Let $k$ be a field. Consider the ideals $I_1=(x),I_2=(y),J=(x^2,y)$ of $R=k[x,y]/(xy,y^2)$. Show that the homogeneous elements of $J$ are contained in $I_1\cup I_2$ but that $J\not\subset I_1$ and $J\not\subset I_2$.
First of all, what is meant by "homogeneous elements of $J$"? The notion of homogeneous element makes sense in a graded module $M=\oplus_{i=-\infty}^{\infty}M_i$ over a graded ring $R=R_0\oplus R_1\oplus\dots$. The ideal $J$ is an $R$-module, but how is the grading of $J$ and $R$ defined?
Also, whichever the definition of a homogeneous element is, I think the element $x+y$ must be homogeneous according to the definition. But it doesn't lie in the union $I_1\cup I_2$...

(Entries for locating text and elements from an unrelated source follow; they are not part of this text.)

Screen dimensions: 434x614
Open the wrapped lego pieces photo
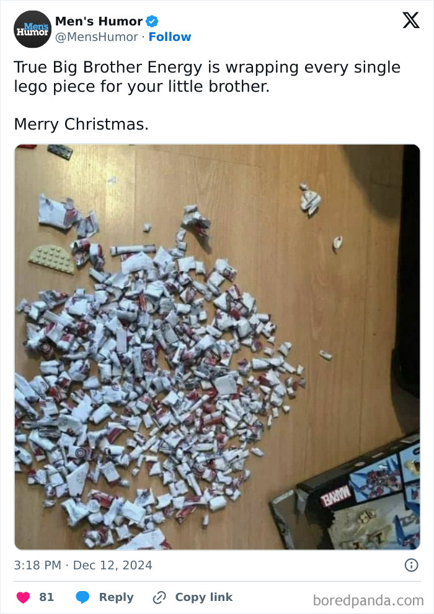[x=217, y=347]
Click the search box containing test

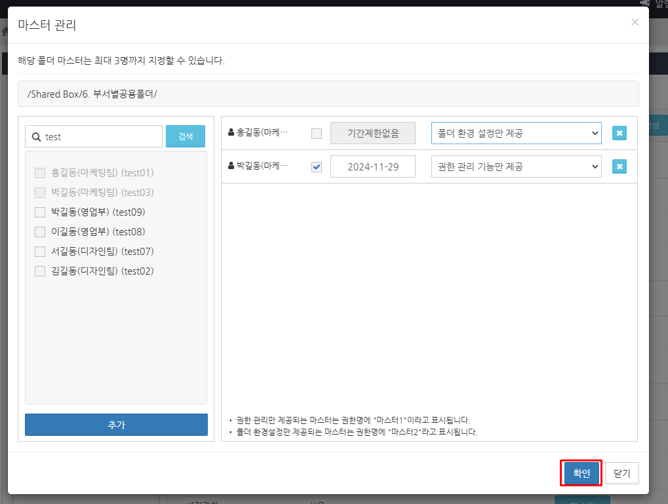(102, 136)
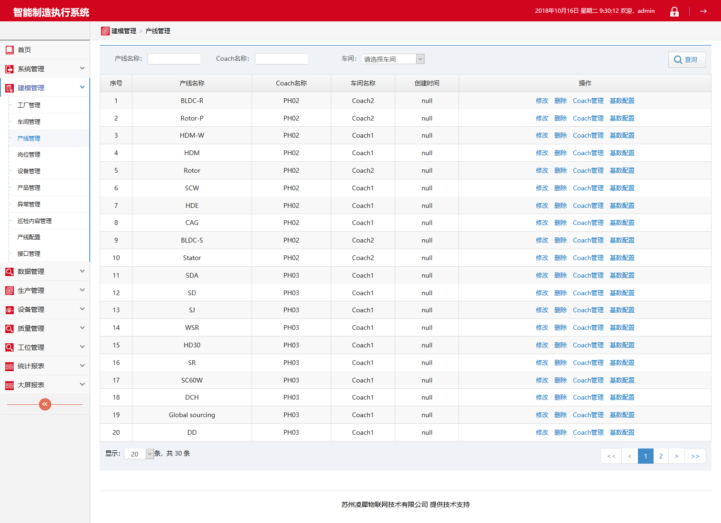The image size is (721, 523).
Task: Click the 系统管理 sidebar icon
Action: pos(9,69)
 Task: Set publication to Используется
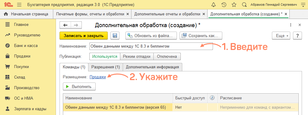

The grading on $k[x,y]$ induces a grading on the quotient $R=k[x,y]/(xy,y^2)$; the abelian groups $$A_n:=\bigoplus_{i=0}^nx^iy^{n-i}k,$$ give the grading on $k[x,y]=\bigoplus_{n\geq0}A_n$. Let $B_n$ be the image of $A_n$ in the quotient $R$, so that $$B_0=k,\qquad B_1=\overline{x}k\oplus\overline{y}k \qquad\text{ and }\qquad B_n=\overline{x}^nk \text{ for }n>1.$$ Then $R=\bigoplus_{n\geq0}B_n$ is a graded ring. Because $J$ is an $R-$submodule of $R$, this gives a grading on $J$ as well.
As for your suspected counterexample to the claim; note that $x+y$ doesn't lie in $J$ either.